[the electronic art of fugue] 2005 (Würzburg) – Programmheft

Würzburger 37. Bachtage 19. – 29. November 2005
Sonntag, 27. November 2005, 20.00 Uhr, St. Johanniskirche

Tanz: NanaTanzEnsemble und Sara Schmid
Choreographie: Lisa Kuttner und Christiana Wagner-Schneider

Licht: Andreas Zöllner

[the electronic art of fugue] – Programmheft


Zur Kunst der Fuge in der Multimedia-Fassung

Die Kunst der Fuge gilt allen Kennern als der Gipfelpunkt barocker Kompositionskunst. Nirgendwo hat sich Bach tiefer mit den Geheimnissen der Polyphonie und des strengen vierstimmigen Satzes befasst als hier, und dass er die letzte Fuge nicht vollenden konnte, umgibt das Werk mit einer Aura letzten Geheimnisses.

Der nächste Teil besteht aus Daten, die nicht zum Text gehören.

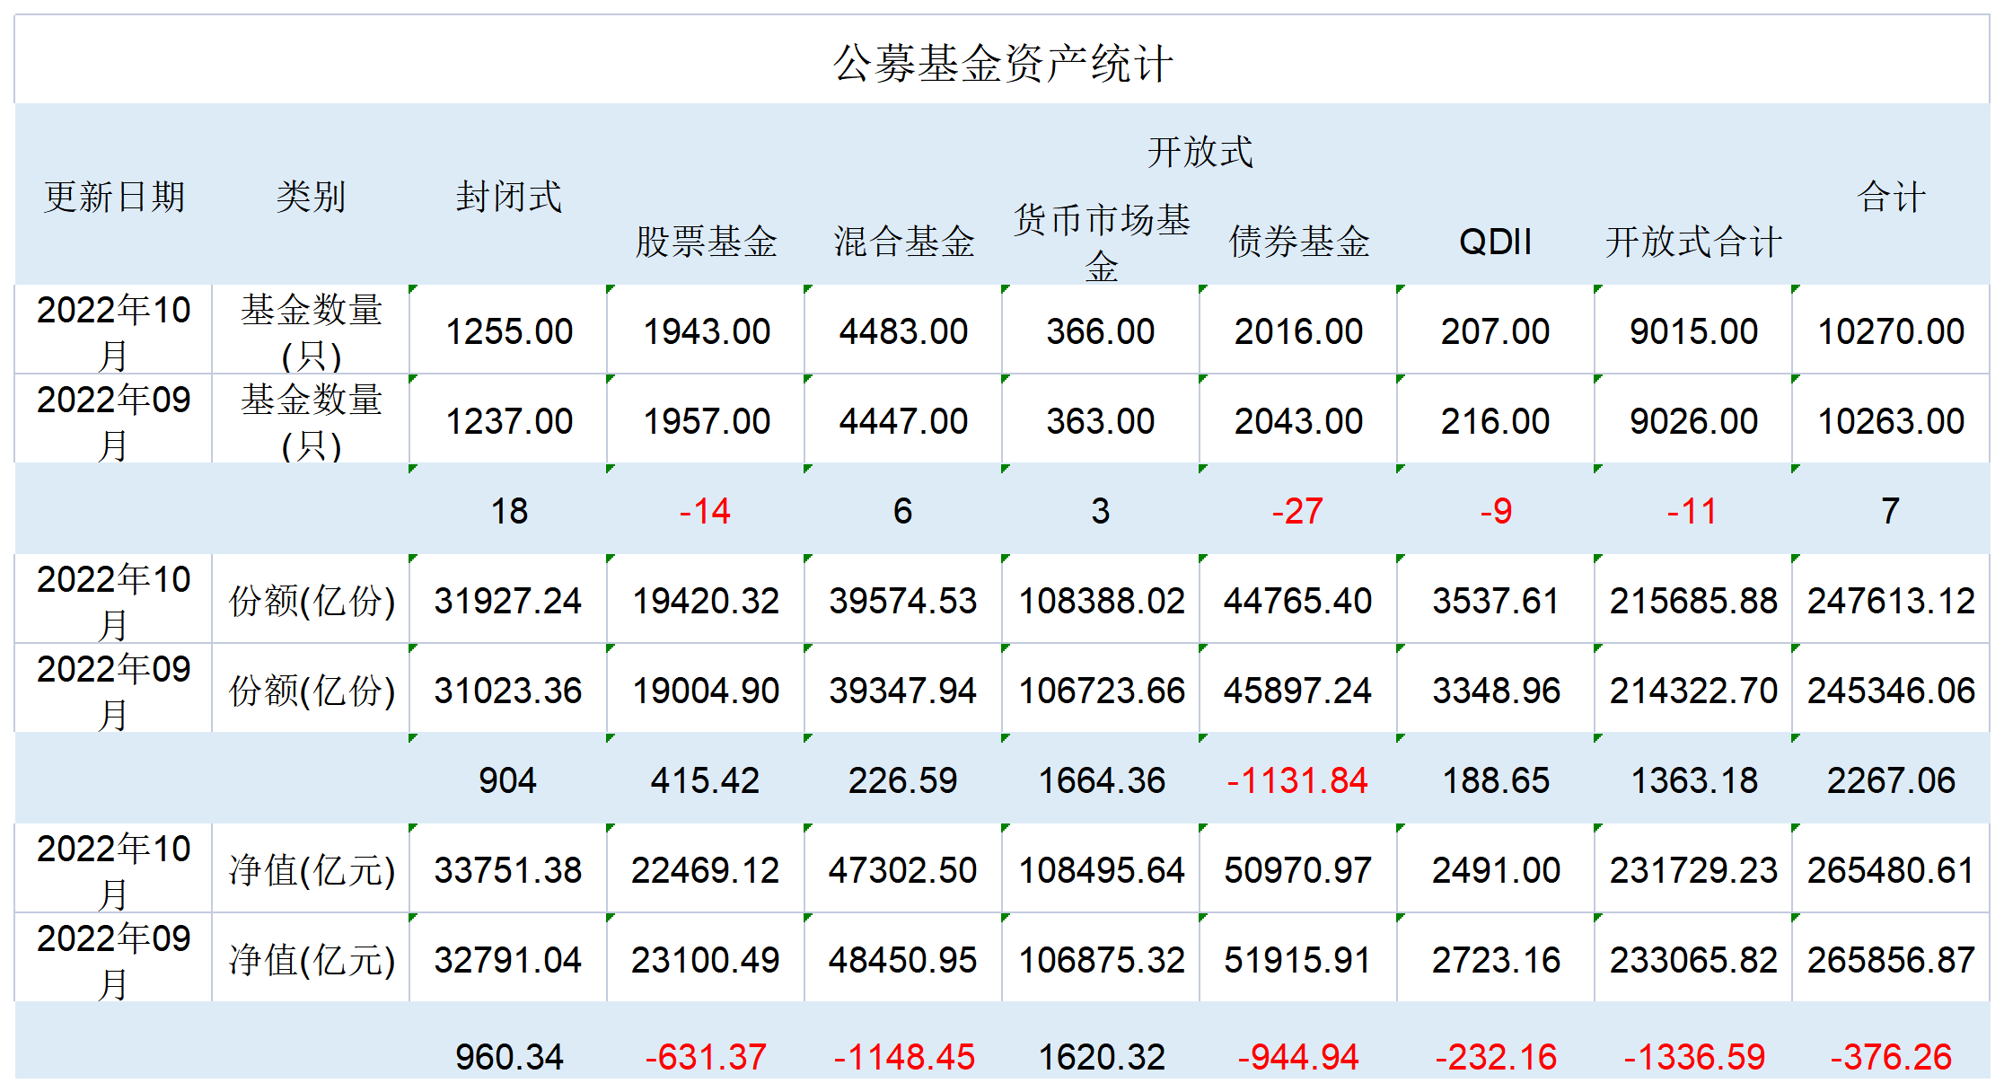Select cell containing 108388.02

(x=1102, y=601)
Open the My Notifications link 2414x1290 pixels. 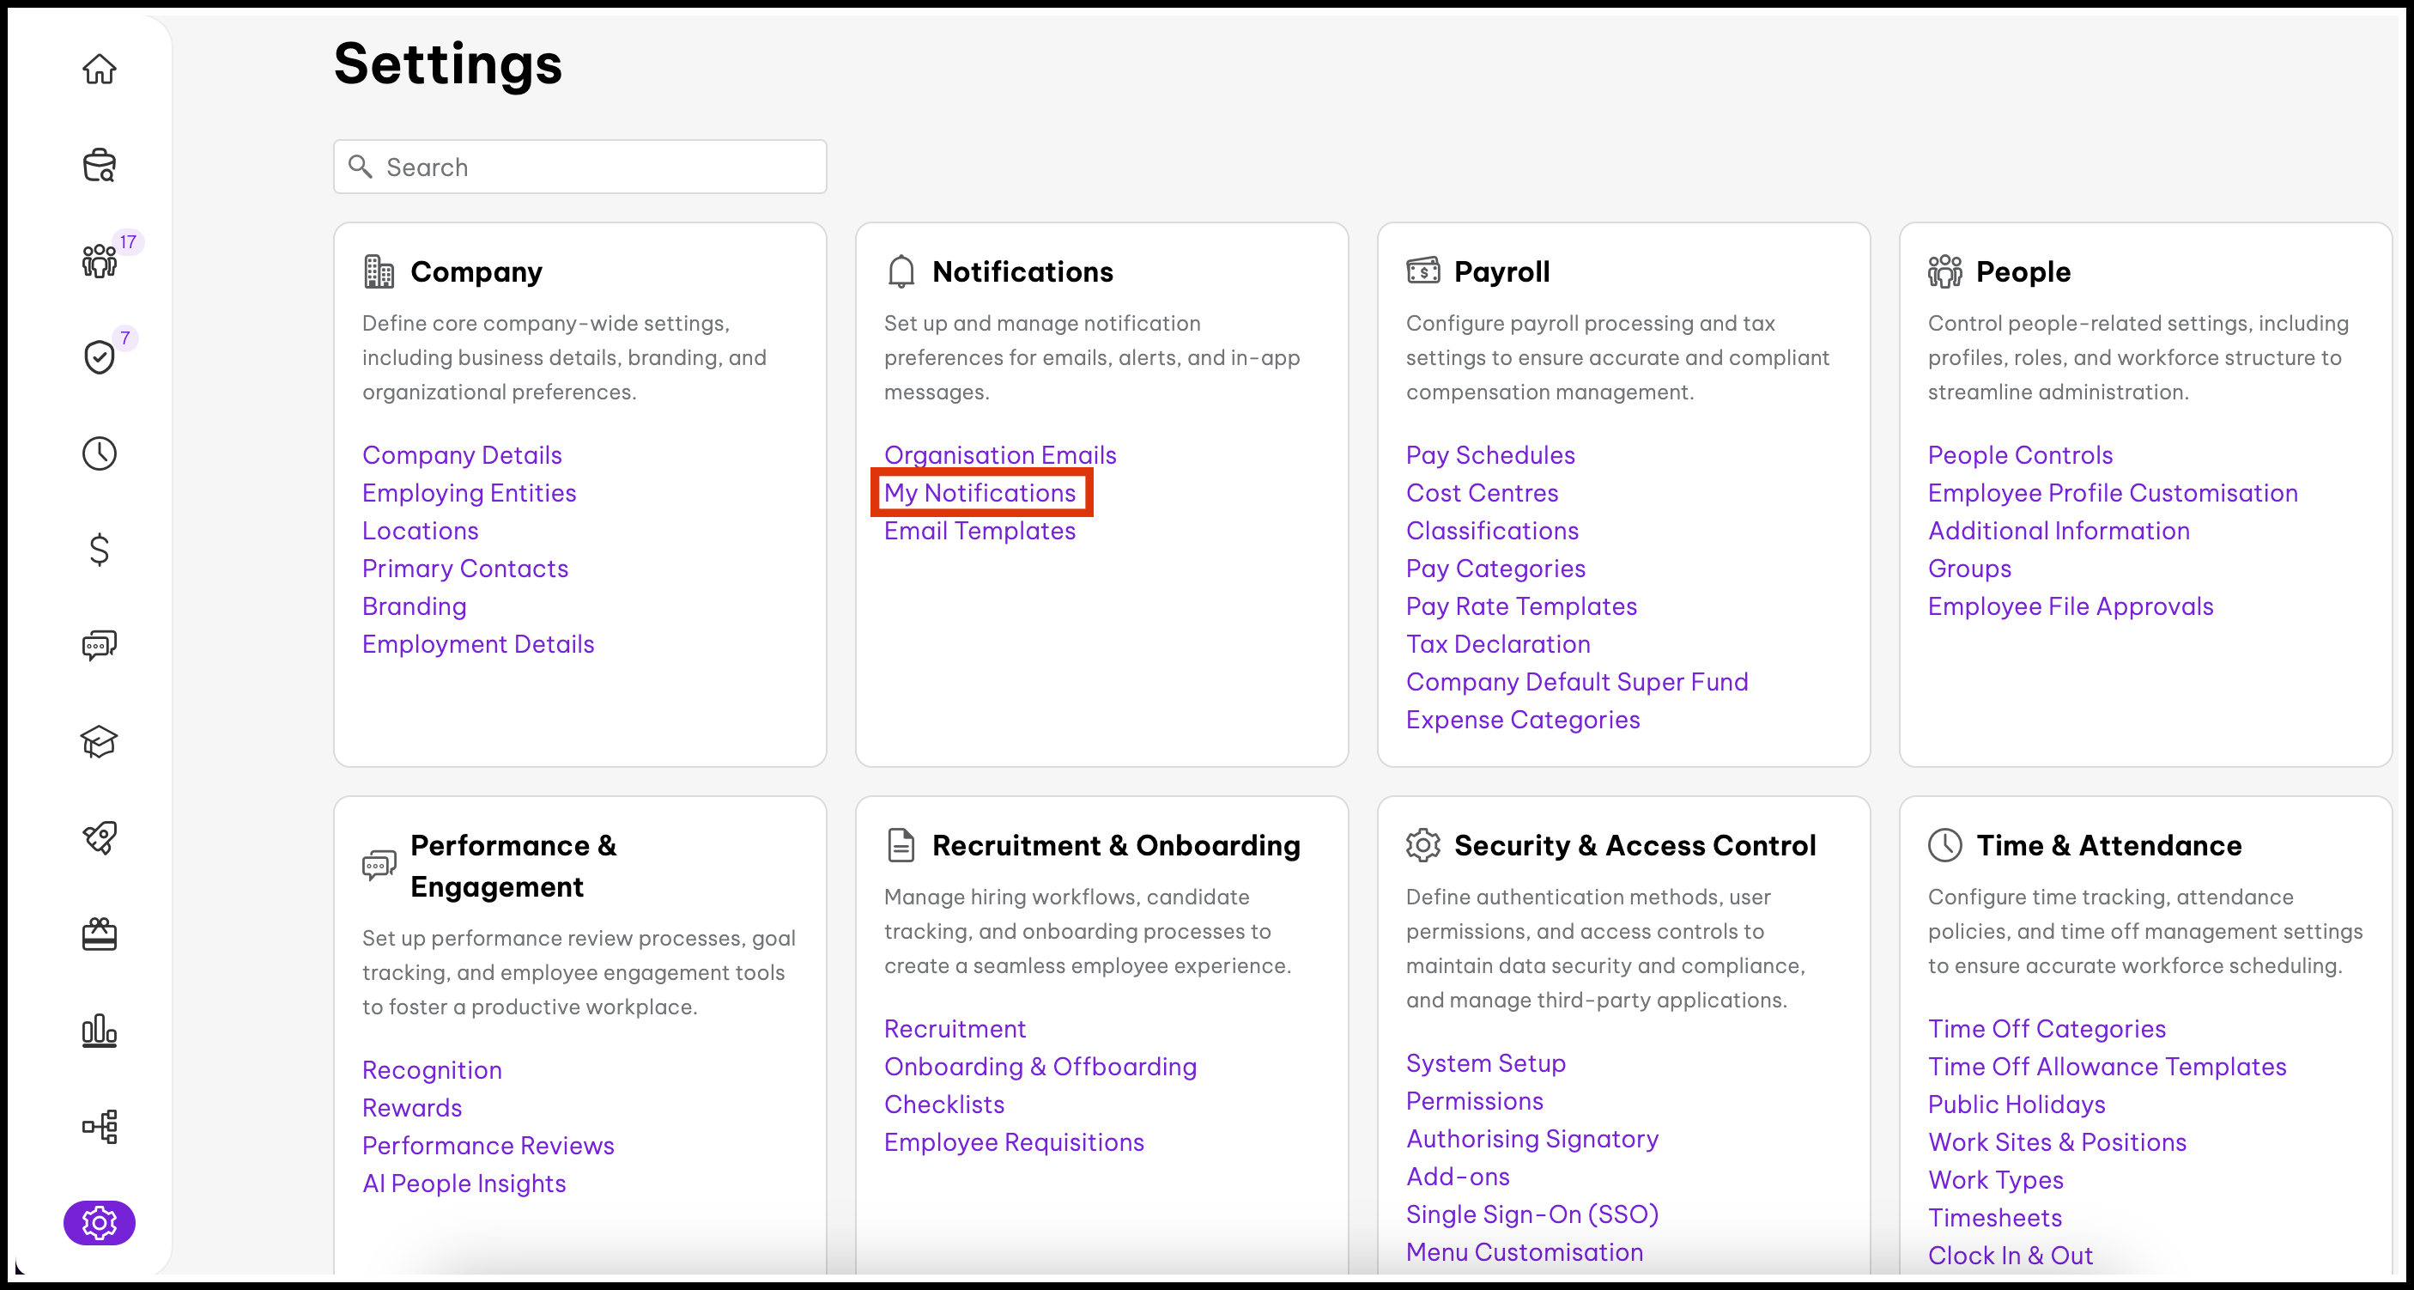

Für Zuhörer, die sich vielleicht nicht zu den Kennern zurechnen, kann Die Kunst der Fuge leicht als etwas schwierig zu verstehen, zu hören sein. Wer ist schon in der Lage, bei der Wiedergabe beispielsweise auf dem Cembalo wirklich das so kunstvolle Geflecht der vier Stimmen zu erkennen?

Nach einem ersten erfolgreichen Versuch beim Bachfest 1985 in der Wiedergabe mit vier Synthesizern – mit nur vier Stücken der insgesamt 14 Kompositionen – wollen wir nun in einer sehr aufwändigen Produktion zeigen, dass auch höchst moderne Instrumente sich mehr als dienlich in den Dienst der Musik Bachs stellen lassen.

Prof. Dr. Joachim Stange-Elbe hat die gesamte Kunst der Fuge zuerst als vier getrennte Stimmen in den Computer geschrieben. Das Ergebnis sieht der Partitur täuschend ähnlich – allerdings ist diese Partitur in der Lage, sich in klingende Musik zu verwandeln.

Man kann diese vier Stimmen nun „ganz normal“ mit einem Klavierklang wiedergeben, man kann aber auch – und das war unser Anliegen – jeden dieser vier Stimmen einen eigenen Klang zur Seite geben, so dass nun die vier Stimmen der Partitur „instrumentiert“ erklingen. Zwar ist der Synthesizer heute in der Lage, viele Instrumentalklänge täuschend ähnlich  wiederzugeben, doch das schien uns nicht so interessant. Echte Instrumente „können das dann doch besser“.

Wir haben uns für die nicht alltäglichen Klänge entschieden, die die Trennschärfe beim Zuhören unterstützen und – ist das ein Sakrileg beim letzten Werk Bachs? – einfach auch Spaß beim Zuhören machen. Eine ganz neue Lichttechnik mit sogenannten „Moving Lights“ – programmiert und live gesteuert von Andi Zöllner unterstützt das Hörerlebnis, weitet es zu einem ganzheitlichen Kunstgenuss.

Bei sieben der 14 „Kontrapuncti“, wie Bach seine Fugen nannte, werden Tänzerinnen in einer assoziativ freien Choreographie die gehörte Musik in Bewegung umsetzen.

Auch wenn Bach über dem letzten unvollendet gebliebenen Kontrapunkt verstorben ist, so ist seine Kunst der Fuge doch ein Ort heiterster Kunst in höchster Vollendung. Und wenn auch das ganze Werk im schicksalsträchtigen d-moll (Mozarts Requiem, Beethovens IX. Symphonie) steht, so ist es schon unser wichtigstes Anliegen, dass jeder Hörer „ergetzet und im gemüth recreieret“ nach Hause geht. Und da sehen wir uns einig mit Bach, der das von jeder gottgefälligen Musik erwartet hat.